Municipales à Paris: Chikirou veut municipaliser le Vélib' et créer un "service public" du vélo

Sophia Chikirou, candidate LFI à la mairie de Paris, a exposé mercredi son "plan de bifurcation écologique", qui entend municipaliser la gestion des Vélib', créer un "service public" du vélo et stopper la construction de bureaux.

"La Ville de Paris va être confrontée à des températures pouvant atteindre 50 degrés en période de chaleur", a-t-elle déclaré sur sa chaîne YouTube, estimant que la capitale, "malheureusement, n'est pas adaptée à ces prévisions de fortes chaleurs".

L'Insoumise entend faire passer de 11% à 25% la part des déplacements à vélo, ce qui passe par la sécurisation des 200 carrefours les plus dangereux de la capitale ainsi que des pistes cyclables.

Elle souhaite créer un "service public du vélo" reprenant la gestion du service de vélos en libre-service Vélib', actuellement confiée au privé.

"On reprend la main pour déployer plus de Vélib', pour avoir des prix plus accessibles et pour développer le réseau avec les villes limitrophes", a expliqué l'ex-conseiller écologiste de Paris Emile Meunier, rallié à Mme Chikirou.

Cela permettra selon lui de "développer des écoles du vélo dans chaque arrondissement" et de proposer un service de réparation.

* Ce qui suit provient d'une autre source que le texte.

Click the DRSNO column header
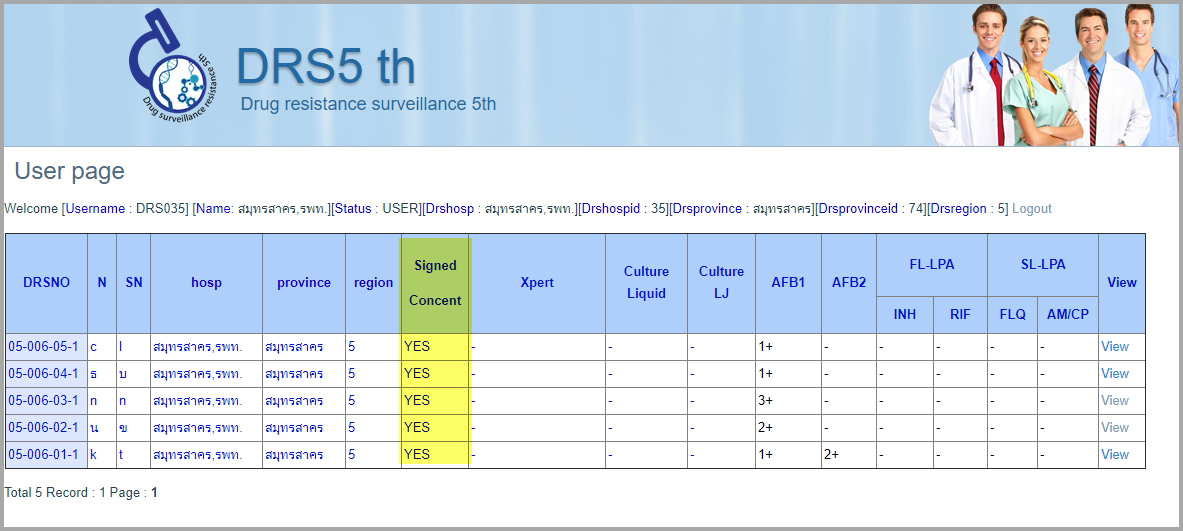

"On ne lâche pas l'objectif européen d'en terminer avec les véhicules thermiques", a par ailleurs précisé M. Meunier, reconnaissant qu'il s'agit d'un "gros travail".

Sophia Chikirou entend instaurer une "règle verte communale", avec un moratoire sur la construction de bureaux et un objectif de 200 hectares d'espaces verts d'ici 2032.

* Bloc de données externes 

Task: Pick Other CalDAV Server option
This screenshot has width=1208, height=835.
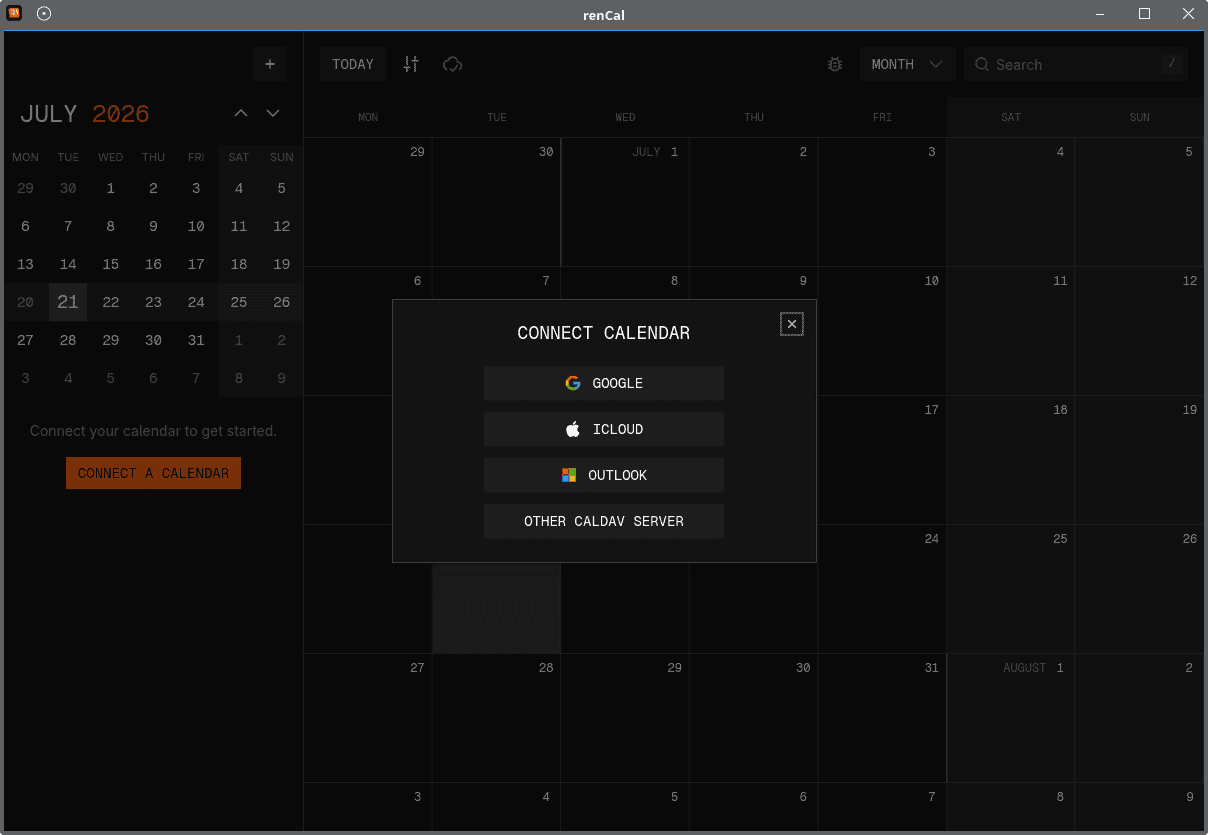Action: pos(604,521)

"On stoppe les cinq grands projets immobiliers qui sont à l'étude (...) pour pouvoir créer à la place cinq grands parcs, ce qui représente 45 hectares de nature supplémentaire", a-t-elle indiqué, annonçant 208 millions d'euros d'investissements supplémentaires pour la première année.

Sophia Chikirou souhaite aussi accélérer le rythme de la rénovation énergétique des logements sociaux pour passer de 5.000 à 8.000 logements rénovés par an.

L'ex-conseiller écologiste Jérôme Gleizes a lui insisté sur le contrôle de l'extinction des lumières, notamment pour les enseignes de luxe, et sur la "réduction drastique des publicités numériques".

"Nous voulons créer une société publique de production d'énergie renouvelable, Energie de Paris, sur le modèle d'Eau de Paris", a-t-il ajouté, assurant que "grâce à ce contrôle public, la Ville a réussi à baisser le prix de production de l'eau et à augmenter l'investissement".